DATA TO PROCESS:
<<<<

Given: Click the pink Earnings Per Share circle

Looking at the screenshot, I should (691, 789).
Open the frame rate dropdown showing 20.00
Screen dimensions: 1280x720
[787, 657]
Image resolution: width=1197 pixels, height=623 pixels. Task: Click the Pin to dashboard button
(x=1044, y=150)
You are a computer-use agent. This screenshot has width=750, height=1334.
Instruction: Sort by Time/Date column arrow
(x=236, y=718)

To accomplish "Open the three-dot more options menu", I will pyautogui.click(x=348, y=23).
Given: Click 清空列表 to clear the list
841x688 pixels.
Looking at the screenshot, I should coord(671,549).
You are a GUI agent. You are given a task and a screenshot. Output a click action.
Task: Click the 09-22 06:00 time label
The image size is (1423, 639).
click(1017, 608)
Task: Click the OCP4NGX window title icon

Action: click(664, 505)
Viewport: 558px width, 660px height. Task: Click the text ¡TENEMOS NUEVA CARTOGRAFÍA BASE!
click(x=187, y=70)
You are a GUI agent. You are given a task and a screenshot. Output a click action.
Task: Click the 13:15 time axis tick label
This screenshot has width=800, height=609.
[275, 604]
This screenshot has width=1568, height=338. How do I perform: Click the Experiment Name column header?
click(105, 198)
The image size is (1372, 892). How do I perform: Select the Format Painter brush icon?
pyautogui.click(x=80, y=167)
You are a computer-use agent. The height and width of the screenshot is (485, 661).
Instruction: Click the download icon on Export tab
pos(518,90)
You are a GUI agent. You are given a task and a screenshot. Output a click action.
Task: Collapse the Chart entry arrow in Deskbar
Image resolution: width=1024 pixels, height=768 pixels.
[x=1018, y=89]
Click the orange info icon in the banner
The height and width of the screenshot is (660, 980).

>>>>

WHAT TO PRODUCE: Return only the number of lines in the preceding records that contain the string "label".

YOUR SOLUTION: 2